The above phrase is a disturbing notion that a friend told me that they saw on a bumper sticker. What in the world is their intention by saying that? My thought is that they want to drive home the point that no matter what you think or feel, that if you’re shot, that’s the end of it all. There’s no equality, no sense of justice, just a cold hard fact-people who get shot will get hurt and sometimes fatally.

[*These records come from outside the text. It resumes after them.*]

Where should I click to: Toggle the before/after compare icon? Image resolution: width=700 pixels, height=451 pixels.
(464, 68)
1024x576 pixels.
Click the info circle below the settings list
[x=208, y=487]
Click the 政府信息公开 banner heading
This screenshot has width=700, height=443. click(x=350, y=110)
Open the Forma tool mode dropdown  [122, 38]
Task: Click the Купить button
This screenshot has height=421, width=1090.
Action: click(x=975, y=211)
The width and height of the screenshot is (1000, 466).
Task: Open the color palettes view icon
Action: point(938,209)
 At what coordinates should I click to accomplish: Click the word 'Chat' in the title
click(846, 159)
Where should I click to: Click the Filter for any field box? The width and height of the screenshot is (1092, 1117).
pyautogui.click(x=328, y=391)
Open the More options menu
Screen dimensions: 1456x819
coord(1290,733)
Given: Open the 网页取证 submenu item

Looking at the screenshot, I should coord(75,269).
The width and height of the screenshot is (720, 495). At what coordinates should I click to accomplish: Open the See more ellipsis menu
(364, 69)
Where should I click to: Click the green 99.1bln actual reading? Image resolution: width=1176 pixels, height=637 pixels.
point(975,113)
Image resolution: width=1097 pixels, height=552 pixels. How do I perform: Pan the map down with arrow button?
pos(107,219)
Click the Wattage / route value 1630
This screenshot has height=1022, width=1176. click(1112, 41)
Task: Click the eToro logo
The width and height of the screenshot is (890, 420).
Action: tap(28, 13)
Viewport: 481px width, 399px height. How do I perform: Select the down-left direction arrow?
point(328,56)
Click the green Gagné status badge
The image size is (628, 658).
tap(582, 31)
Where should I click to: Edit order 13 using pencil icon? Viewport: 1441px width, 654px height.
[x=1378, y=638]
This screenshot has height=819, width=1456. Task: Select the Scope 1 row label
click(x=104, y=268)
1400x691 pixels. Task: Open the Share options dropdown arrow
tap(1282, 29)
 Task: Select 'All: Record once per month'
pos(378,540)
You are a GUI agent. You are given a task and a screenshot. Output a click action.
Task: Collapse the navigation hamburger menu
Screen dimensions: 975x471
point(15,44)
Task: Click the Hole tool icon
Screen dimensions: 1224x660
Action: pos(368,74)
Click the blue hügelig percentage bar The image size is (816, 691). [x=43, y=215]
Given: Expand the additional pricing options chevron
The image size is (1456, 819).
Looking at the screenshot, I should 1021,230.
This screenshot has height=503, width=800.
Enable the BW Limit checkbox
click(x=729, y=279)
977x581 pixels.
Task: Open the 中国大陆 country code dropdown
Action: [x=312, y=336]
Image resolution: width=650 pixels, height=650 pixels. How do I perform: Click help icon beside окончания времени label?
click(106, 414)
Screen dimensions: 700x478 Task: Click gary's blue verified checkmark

I mention all this because something happened to me that was much less serious this week at the Durham Fair. Part of my extracurricular activities is to be a member of the Durham-Middlefield Social Justice Team. We’re a loose conglomeration of people who are interested in promoting social justice in our area. One of our first efforts was to try and eliminate the confederate flag image from the Durham Fair. Some of you might remember a few years ago when a band called The Confederate Railroad played Center Stage. You, yourself might have had a conversation with a friend or relative about the confederate flag. The most common reason that I hear that people wish to display this image is because its “part of our heritage and history”. Well yes, there’s no erasing the fact that there was a moment when a whole contingent of people believed that they were better and more deserving of the wealth that this country could bestow on people and for the reason slavery was not only acceptable but necessary to make that belief prevail. And, I might add that the institution of slavery also laid the groundwork for all the other ways that people who believed they were better than anyone else could keep control of wealth, money, land and all kinds of other assets. An absolute embarrassement to look at, as we contemplate our past. These are facts that are impossible to refute. And the trauma of the past 400 years has never left the minds of POC. The confederate symbol will evoke and cause trauma. This is not unlike the Nazi Swatzika and its effect on Jewish people, all these years later.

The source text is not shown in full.